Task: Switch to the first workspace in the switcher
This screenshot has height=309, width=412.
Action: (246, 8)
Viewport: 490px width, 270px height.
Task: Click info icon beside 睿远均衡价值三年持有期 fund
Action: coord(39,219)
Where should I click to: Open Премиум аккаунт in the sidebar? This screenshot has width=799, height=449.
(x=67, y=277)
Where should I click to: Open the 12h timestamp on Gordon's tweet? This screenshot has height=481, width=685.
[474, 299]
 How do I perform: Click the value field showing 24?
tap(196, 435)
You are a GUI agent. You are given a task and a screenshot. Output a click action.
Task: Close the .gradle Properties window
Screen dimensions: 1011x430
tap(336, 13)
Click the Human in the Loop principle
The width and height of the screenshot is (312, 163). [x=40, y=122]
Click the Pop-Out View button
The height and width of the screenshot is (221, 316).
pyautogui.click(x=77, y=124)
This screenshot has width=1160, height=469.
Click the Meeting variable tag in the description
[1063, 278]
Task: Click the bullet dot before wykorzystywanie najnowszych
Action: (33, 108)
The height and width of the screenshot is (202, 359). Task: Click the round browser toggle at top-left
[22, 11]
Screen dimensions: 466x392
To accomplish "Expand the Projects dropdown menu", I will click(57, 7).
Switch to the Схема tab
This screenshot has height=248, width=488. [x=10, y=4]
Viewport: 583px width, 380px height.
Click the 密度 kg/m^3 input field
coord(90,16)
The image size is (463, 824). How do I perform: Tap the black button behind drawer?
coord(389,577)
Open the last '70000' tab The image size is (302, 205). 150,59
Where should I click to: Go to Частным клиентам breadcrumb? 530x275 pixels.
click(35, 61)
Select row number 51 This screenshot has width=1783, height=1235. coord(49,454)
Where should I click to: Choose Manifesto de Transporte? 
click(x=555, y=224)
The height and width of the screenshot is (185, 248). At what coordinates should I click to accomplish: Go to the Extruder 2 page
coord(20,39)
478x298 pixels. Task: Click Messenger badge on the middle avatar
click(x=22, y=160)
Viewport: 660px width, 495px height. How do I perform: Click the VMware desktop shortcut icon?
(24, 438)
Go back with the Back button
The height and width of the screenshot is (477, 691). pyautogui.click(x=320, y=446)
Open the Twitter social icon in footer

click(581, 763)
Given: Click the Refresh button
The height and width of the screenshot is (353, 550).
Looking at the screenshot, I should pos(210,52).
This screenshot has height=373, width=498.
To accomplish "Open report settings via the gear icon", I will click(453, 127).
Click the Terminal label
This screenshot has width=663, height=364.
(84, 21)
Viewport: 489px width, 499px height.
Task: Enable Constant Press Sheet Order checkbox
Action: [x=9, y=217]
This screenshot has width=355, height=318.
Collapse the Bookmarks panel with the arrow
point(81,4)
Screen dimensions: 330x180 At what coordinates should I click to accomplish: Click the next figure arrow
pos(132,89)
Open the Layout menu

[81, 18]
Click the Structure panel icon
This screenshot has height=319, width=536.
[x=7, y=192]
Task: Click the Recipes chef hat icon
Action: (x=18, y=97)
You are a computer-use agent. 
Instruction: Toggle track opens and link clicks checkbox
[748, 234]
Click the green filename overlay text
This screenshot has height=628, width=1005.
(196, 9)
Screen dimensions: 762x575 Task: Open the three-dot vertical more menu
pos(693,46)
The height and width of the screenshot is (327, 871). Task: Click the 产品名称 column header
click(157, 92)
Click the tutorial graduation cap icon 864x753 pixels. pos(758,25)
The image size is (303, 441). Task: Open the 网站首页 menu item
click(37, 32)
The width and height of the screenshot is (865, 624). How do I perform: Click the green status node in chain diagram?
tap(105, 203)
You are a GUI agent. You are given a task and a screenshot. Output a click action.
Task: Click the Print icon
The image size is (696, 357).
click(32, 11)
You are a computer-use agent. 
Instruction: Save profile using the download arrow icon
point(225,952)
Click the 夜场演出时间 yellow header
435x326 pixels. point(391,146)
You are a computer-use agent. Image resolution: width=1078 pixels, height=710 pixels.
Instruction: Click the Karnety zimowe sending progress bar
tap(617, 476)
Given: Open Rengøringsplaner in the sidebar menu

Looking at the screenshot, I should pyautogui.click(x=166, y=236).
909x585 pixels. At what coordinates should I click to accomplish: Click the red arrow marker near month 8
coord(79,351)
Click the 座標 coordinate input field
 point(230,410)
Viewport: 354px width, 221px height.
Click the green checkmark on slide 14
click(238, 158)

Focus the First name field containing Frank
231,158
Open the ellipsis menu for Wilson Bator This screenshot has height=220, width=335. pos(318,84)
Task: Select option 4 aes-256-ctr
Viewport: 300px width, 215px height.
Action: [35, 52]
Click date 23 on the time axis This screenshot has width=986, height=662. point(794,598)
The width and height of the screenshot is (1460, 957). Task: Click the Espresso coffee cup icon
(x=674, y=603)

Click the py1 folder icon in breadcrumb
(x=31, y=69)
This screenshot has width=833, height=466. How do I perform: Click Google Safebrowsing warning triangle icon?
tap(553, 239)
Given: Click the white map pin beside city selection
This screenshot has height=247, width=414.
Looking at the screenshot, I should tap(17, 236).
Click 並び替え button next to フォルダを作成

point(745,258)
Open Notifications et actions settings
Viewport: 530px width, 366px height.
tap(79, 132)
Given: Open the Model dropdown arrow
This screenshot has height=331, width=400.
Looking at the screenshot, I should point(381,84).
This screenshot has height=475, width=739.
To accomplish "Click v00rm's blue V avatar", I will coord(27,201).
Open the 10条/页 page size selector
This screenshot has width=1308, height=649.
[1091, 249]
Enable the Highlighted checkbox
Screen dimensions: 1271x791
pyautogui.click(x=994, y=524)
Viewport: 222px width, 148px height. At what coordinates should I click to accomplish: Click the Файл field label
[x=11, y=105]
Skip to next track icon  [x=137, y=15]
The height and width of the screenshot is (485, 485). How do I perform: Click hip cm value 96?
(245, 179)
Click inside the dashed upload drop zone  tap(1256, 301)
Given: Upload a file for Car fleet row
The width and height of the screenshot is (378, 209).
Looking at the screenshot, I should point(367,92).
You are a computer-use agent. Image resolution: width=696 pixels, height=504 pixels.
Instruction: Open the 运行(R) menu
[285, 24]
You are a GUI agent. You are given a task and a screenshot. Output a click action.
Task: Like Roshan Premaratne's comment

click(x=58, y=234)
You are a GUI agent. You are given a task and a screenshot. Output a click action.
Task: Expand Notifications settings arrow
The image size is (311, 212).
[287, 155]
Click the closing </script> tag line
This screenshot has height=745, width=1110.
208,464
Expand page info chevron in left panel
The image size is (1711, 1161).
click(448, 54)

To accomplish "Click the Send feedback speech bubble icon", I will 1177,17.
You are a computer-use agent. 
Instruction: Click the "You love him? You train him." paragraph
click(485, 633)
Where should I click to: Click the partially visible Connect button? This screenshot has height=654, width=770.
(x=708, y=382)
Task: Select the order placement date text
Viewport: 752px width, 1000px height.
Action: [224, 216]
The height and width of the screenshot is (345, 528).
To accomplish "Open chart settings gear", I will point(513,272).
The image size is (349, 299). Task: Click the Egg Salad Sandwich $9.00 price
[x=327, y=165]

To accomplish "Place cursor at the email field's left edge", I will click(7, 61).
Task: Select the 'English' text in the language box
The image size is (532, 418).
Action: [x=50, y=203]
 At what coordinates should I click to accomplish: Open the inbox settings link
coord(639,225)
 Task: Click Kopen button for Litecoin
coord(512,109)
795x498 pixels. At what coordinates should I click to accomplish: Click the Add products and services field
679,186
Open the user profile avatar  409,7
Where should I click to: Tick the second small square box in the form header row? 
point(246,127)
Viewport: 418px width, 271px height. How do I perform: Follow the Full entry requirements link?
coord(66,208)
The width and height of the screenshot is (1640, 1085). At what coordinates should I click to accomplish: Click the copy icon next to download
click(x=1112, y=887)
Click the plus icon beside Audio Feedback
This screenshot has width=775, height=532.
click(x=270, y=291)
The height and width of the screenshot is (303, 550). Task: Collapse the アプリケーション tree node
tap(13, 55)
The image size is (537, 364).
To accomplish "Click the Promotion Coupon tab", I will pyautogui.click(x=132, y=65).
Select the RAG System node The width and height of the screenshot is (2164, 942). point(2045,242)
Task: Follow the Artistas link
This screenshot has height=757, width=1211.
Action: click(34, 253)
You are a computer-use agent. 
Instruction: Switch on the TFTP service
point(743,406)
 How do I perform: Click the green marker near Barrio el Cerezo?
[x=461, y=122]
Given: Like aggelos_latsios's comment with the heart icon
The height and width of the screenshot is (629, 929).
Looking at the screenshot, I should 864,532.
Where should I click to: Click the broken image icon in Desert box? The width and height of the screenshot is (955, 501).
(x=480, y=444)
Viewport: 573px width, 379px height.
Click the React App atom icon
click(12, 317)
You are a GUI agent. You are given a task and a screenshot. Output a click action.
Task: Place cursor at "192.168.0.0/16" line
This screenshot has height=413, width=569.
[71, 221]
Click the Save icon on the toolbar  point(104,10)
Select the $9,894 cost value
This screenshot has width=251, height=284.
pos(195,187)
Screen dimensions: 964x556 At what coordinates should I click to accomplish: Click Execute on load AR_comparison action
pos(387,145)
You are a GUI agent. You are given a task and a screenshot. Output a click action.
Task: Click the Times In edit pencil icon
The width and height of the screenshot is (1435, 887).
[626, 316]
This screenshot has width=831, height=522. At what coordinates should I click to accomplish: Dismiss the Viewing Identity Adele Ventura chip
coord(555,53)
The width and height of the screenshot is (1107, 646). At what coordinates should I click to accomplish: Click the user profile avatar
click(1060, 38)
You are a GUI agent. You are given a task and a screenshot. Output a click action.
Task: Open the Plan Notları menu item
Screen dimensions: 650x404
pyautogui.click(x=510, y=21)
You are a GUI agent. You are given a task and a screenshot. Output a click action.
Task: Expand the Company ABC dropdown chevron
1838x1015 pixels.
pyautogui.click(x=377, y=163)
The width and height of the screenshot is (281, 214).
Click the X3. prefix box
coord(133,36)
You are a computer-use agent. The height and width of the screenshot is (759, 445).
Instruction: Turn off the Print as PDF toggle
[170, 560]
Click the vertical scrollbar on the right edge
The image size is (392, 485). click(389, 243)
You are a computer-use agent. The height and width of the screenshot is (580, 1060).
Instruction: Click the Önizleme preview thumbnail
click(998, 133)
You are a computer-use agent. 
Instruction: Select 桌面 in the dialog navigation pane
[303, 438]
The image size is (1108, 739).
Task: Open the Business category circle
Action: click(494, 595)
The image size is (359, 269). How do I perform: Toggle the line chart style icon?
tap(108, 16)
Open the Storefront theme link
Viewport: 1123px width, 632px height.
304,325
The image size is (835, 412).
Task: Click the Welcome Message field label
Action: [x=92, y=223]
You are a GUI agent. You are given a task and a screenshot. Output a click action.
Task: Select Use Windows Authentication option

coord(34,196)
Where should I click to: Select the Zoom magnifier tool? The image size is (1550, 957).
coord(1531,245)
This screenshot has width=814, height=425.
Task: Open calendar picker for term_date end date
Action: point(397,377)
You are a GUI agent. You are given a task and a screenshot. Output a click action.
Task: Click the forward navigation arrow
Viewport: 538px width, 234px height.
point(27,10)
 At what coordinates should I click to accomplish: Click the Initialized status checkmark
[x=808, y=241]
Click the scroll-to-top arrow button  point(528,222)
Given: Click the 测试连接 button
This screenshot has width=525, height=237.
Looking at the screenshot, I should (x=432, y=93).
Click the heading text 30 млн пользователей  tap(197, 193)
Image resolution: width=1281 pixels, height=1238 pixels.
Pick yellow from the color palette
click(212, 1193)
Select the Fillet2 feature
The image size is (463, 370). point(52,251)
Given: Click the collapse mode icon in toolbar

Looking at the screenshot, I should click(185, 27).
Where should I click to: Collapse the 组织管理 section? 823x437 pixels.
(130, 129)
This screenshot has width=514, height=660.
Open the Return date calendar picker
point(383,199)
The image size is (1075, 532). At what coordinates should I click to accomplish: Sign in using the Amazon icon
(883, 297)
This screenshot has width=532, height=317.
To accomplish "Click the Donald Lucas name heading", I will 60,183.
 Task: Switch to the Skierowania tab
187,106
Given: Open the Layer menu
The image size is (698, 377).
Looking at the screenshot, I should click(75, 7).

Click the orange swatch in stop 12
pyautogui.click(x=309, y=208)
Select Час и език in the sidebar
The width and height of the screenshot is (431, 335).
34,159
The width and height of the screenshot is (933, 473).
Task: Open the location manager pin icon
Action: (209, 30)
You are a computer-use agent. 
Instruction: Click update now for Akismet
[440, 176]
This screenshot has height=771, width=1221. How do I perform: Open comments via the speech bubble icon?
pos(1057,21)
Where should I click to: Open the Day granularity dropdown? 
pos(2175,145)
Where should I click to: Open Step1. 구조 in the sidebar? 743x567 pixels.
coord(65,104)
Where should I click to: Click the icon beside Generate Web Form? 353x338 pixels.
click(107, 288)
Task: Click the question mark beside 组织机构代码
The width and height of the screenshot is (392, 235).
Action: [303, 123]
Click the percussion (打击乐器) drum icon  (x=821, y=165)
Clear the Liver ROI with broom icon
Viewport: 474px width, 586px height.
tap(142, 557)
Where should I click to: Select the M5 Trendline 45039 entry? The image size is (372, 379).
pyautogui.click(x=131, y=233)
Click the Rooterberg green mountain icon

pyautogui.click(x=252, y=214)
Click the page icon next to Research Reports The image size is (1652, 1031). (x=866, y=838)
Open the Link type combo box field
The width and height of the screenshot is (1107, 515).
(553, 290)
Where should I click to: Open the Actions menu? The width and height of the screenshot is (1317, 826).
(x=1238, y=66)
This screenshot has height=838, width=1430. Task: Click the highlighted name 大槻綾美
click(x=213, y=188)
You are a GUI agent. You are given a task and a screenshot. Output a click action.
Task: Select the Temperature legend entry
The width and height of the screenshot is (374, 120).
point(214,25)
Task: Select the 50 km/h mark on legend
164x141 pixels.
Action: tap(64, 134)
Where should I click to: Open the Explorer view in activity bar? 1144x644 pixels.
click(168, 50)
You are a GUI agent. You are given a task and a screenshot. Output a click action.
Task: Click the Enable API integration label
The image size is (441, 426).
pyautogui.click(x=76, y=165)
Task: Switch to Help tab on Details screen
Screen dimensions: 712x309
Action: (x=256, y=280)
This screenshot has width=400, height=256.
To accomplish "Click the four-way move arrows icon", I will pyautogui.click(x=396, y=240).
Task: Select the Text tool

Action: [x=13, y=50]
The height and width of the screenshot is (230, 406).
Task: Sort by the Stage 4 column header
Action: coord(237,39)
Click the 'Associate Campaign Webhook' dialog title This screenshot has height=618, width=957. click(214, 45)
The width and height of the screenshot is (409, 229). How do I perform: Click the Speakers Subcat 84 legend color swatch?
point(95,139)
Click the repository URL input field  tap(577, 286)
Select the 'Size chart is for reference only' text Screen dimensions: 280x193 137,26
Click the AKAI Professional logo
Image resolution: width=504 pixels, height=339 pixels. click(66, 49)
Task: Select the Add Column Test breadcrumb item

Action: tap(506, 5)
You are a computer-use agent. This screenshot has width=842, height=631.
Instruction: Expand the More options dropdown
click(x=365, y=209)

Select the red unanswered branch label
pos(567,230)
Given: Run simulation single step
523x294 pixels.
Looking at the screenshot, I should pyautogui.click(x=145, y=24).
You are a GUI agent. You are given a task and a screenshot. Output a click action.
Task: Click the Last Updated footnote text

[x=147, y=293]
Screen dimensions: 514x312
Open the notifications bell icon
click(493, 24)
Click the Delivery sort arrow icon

**AIM OF THE EXERCISE**
Please return every line of the records that contains the word "cursor".

**EXERCISE RESULT**
To accomplish "Place cursor at the email field's left edge", I will click(7, 61).
Task: Place cursor at "192.168.0.0/16" line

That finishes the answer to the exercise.